I tried to create two lists - odds and evens as follows:
public static void main(String[] args) {
List<Integer> numbers = new ArrayList<>(Arrays.asList(1, 2, 3, 5, 8, 13, 21));
List<Integer> odds = new ArrayList<>();
List<Integer> evens = new ArrayList<>();
numbers.stream().forEach(x -> x % 2 == 0 ? evens.add(x) : odds.add(x));
}
But it gave me incompatible types error (bad return type in lambda expression missing return value)
What is the best way to filter a collection to two new collections?

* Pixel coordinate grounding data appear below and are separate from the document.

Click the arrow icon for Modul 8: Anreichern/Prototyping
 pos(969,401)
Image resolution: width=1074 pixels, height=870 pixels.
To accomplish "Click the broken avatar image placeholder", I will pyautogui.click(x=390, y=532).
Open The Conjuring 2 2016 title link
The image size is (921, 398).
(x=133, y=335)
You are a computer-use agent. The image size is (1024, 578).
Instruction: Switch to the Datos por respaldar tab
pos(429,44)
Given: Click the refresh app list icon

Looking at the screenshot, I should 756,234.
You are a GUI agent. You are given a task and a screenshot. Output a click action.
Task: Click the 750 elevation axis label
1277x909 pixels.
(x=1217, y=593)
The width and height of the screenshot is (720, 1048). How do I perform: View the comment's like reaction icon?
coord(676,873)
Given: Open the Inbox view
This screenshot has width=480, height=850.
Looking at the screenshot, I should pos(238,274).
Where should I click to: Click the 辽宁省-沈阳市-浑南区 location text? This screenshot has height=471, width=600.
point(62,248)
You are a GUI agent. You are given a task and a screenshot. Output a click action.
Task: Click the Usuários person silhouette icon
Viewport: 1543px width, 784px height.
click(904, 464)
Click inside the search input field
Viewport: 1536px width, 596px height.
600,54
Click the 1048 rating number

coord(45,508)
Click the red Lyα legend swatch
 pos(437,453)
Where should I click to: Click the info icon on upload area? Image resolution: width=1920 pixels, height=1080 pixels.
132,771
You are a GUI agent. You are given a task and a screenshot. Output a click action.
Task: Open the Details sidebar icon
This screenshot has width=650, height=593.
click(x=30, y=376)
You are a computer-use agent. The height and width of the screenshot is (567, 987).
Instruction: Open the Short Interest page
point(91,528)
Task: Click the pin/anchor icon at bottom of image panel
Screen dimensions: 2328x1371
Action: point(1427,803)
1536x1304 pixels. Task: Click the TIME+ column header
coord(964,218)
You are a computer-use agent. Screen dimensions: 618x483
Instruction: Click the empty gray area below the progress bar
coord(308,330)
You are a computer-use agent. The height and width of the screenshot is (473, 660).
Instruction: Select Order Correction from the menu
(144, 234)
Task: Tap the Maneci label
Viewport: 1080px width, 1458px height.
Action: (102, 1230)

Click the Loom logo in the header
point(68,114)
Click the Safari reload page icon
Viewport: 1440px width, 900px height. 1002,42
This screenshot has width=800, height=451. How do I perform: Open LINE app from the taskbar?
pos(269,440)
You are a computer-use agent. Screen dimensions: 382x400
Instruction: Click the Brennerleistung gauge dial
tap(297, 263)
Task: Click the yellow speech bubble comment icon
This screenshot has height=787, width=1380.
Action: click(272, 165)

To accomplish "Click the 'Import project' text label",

Well, you can make your existing code compile with a trivial modification:
public static void main(String[] args) {
List<Integer> numbers = new ArrayList<>(Arrays.asList(1, 2, 3, 5, 8, 13, 21));
List<Integer> odds = new ArrayList<>();
List<Integer> evens = new ArrayList<>();
numbers.stream().forEach(x -> (x % 2 == 0 ? evens : odds).add(x));
}
The conditional ?:
operator is an expression, which isn't a valid statement on its own. My modified code changes the use of the conditional operator to just select which list to add to, and then calls add
on it - and that method invocation expression is a valid statement.
An alternative would be to collect
using Collectors.partitioningBy
- although in this particular case that would probably be more confusing code than what you've got.